Tale soluzione rende praticabile il giudizio d’imputazione dell’evento, allontanando la prospettiva di indiscriminata impunità anche per condotte omissive gravemente trascurate e dannose. Occorre tuttavia ribadire il pericolo, già segnalato dalle Sezioni unite (S.U. Espenhahn) di degenerazioni di tipo retorico che imprimono arbitrariamente il suggello dell’elevata probabilità logica su ragionamenti probatori che rimangono altamente incerti quanto al carattere salvifico delle condotte mancate; e che non si confrontano adeguatamente con le particolarità della fattispecie concreta. Il rischio di ingannevoli distorsioni del giudizio può essere evitato solo attraverso una serrata ricerca – prima – e analisi – poi – delle contingenze nella vicenda concreta che, in qualche caso ma non sempre, possono consentire di superare in chiave induttiva il tratto probabilistico (in chiave numerica) dell’inferenza deduttiva.
Tale approccio è mancato, ad avviso della Cassazione, nel caso in esame. Sarebbero presenti due errori logico-giuridici.
“In primo luogo non è stato chiarito da quali affidabili informazioni scientifiche emerga il dato statistico in ordine ad una percentuale di sopravvivenza del 62%. Il passaggio motivazionale in questione, oltre ad essere vago e privo di riferimenti al sapere scientifico, è anche oscuro in quello che sembra essere un estemporaneo criterio di calcolo. In ogni caso, non si comprende per nulla, data per accertata la percentuale in questione, come possa giungersi ad affermare che la condotta medica appropriata avrebbe con certezza evitato l’evento”.
Si è chiarito che quando si parla di probabilità logica non si fa riferimento ad un dato statistico, numerico, ma ad un apprezzamento finale, valutativo del complessivo quadro indiziario. Tale apprezzamento non può risolversi in un artifizio retorico che conculca i dati numerici. Una percentuale di sopravvivenza del 62%, con tutta evidenza, non indica una prospettiva di certo evitamento dell’evento lesivo per effetto di condotte terapeutiche appropriate.
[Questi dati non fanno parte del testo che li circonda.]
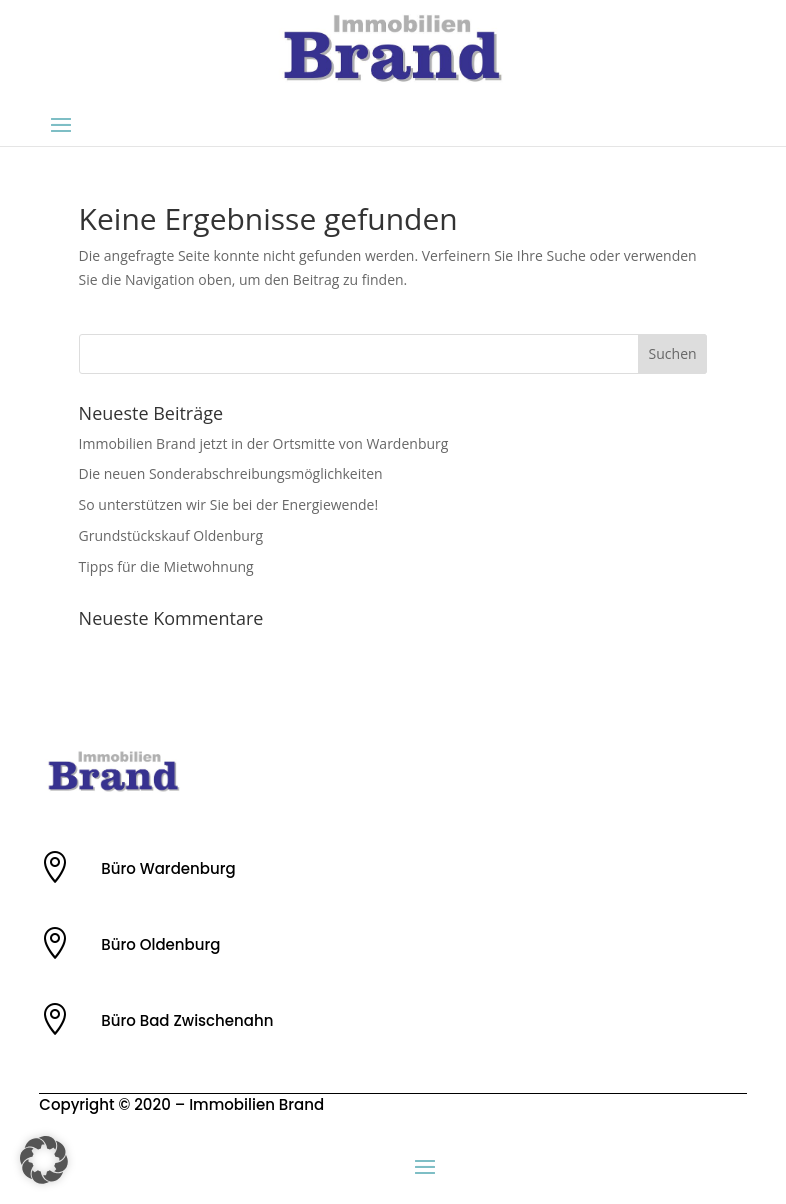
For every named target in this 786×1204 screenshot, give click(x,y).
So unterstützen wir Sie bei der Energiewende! (229, 504)
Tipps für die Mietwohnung (166, 566)
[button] (44, 1160)
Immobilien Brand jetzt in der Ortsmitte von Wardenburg (264, 443)
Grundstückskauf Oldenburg (171, 535)
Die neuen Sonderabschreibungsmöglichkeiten (231, 473)
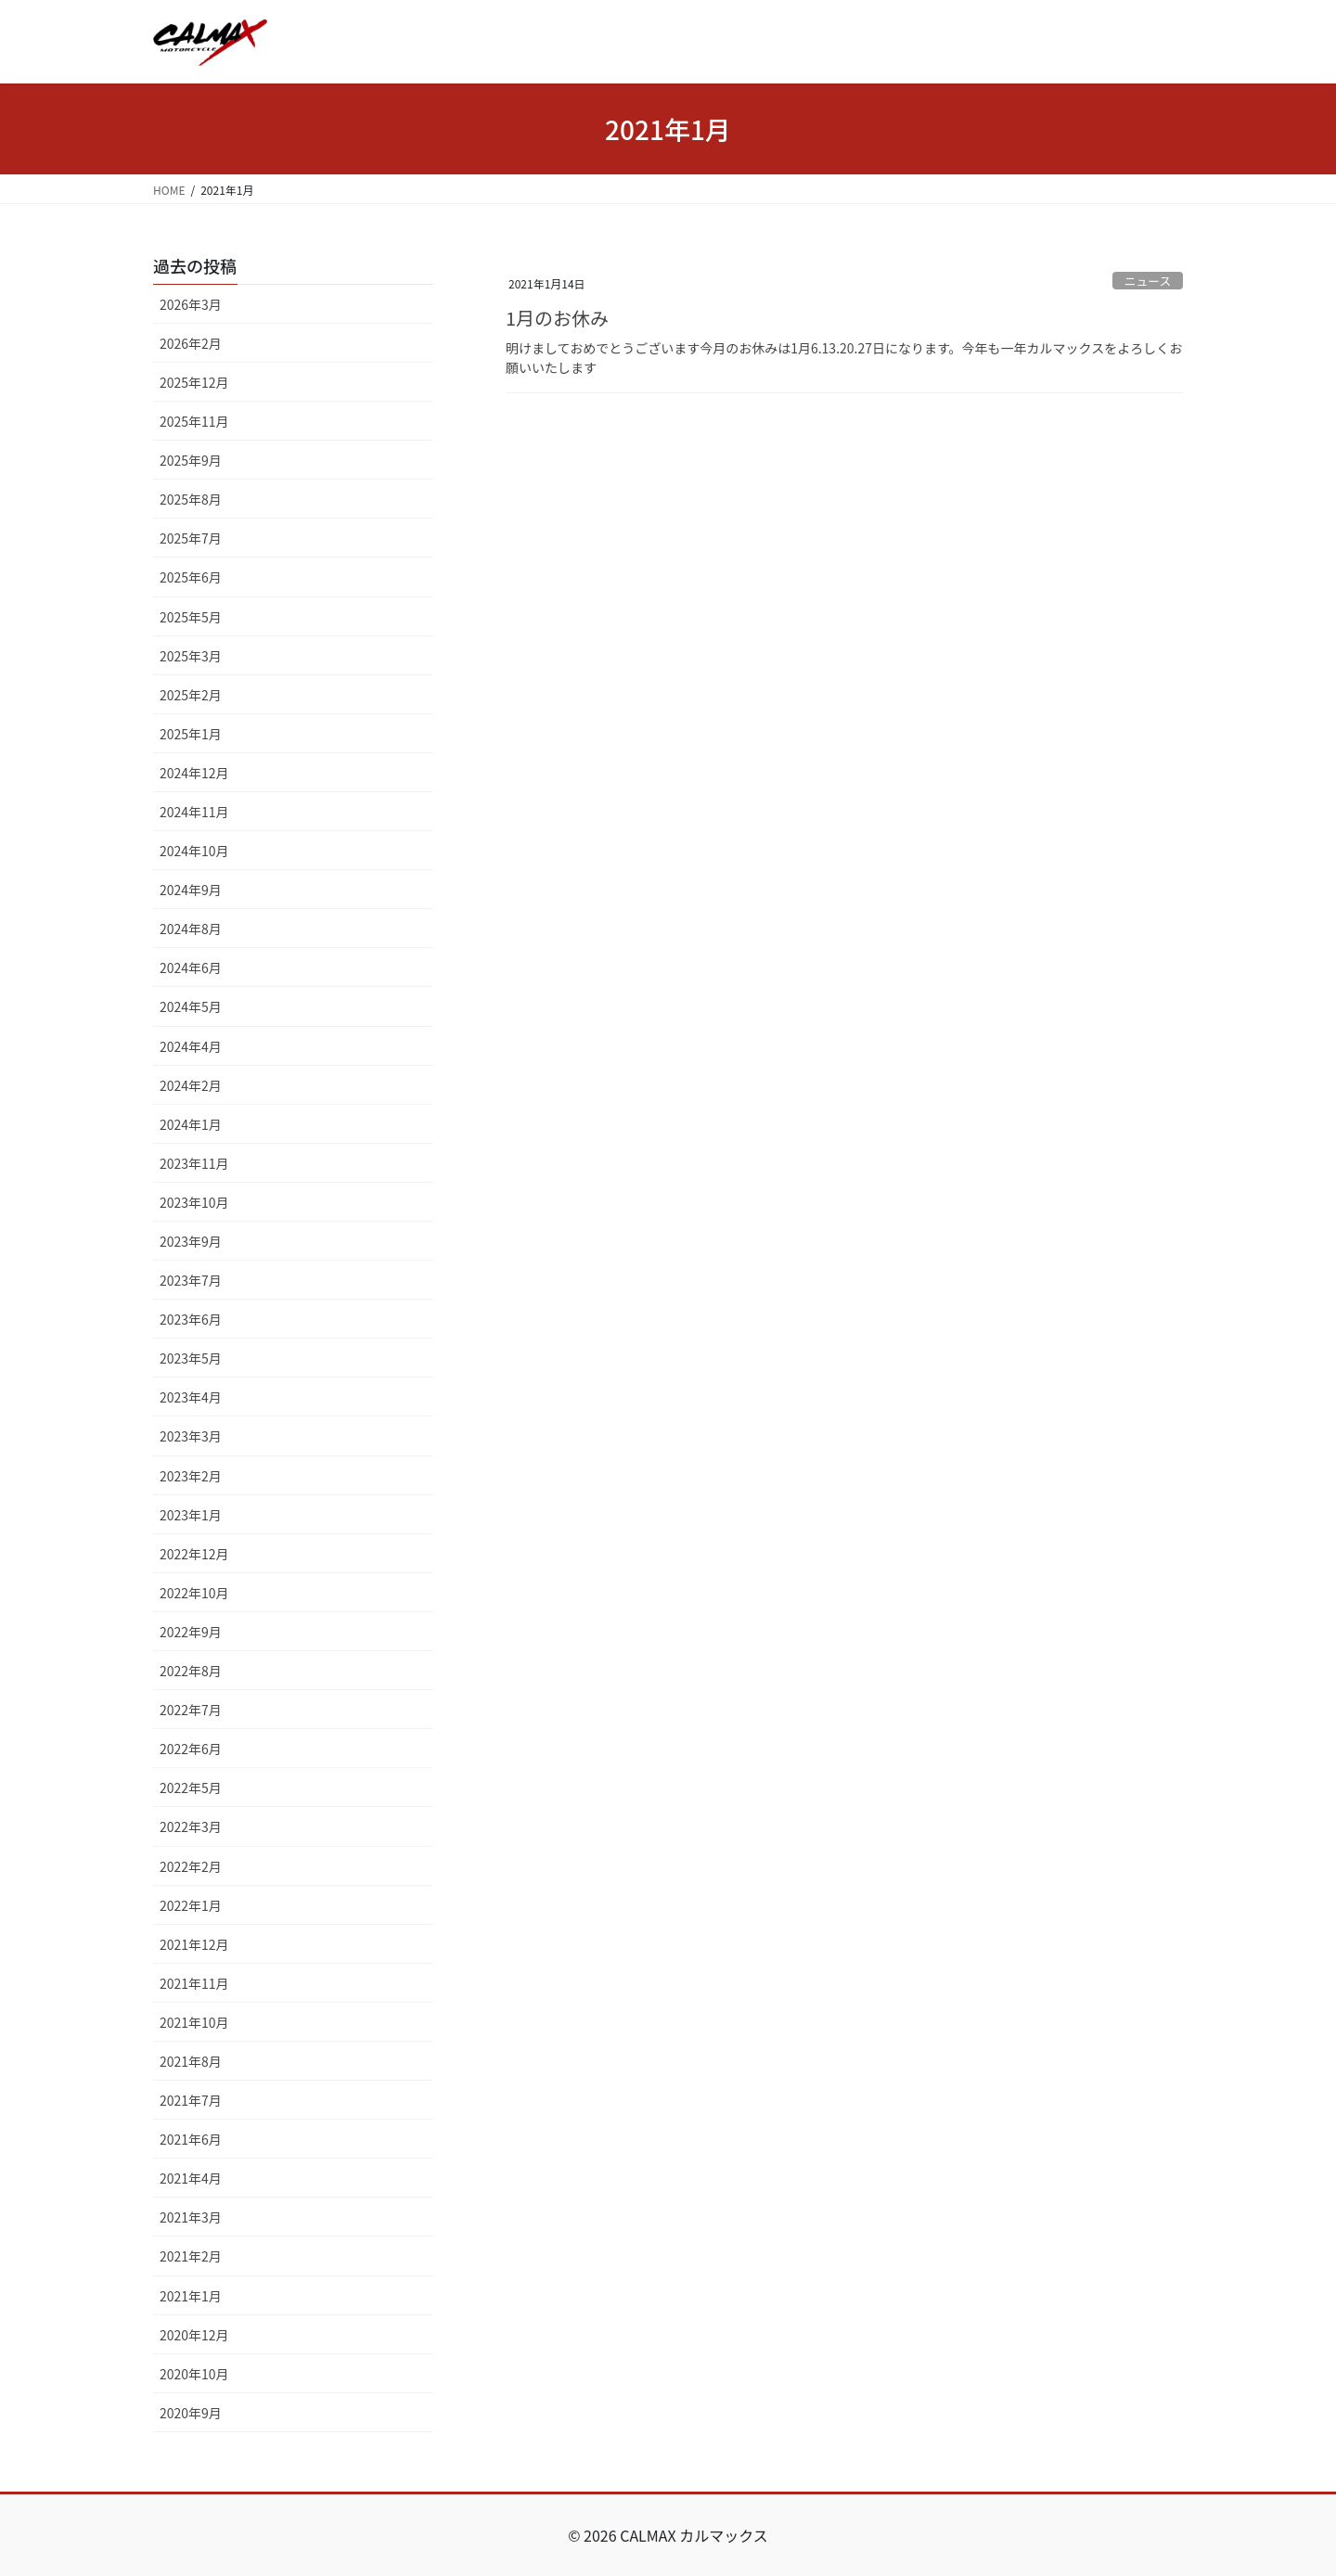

A meno che le contingenze del caso concreto siano talmente favorevoli da far ritenere che la misura d’incertezza sia superata nella specifica vicenda. Pure tale apprezzamento in ordine al caso concreto è mancato.
In conclusione, la sentenza d’appello veniva annullata dalla Cassazione con rinvio davanti al giudice civile, che farà applicazione dei principi penalistici sopra indicati, essendo in questione la responsabilità civile da reato ai sensi dell’art. 185 c.p.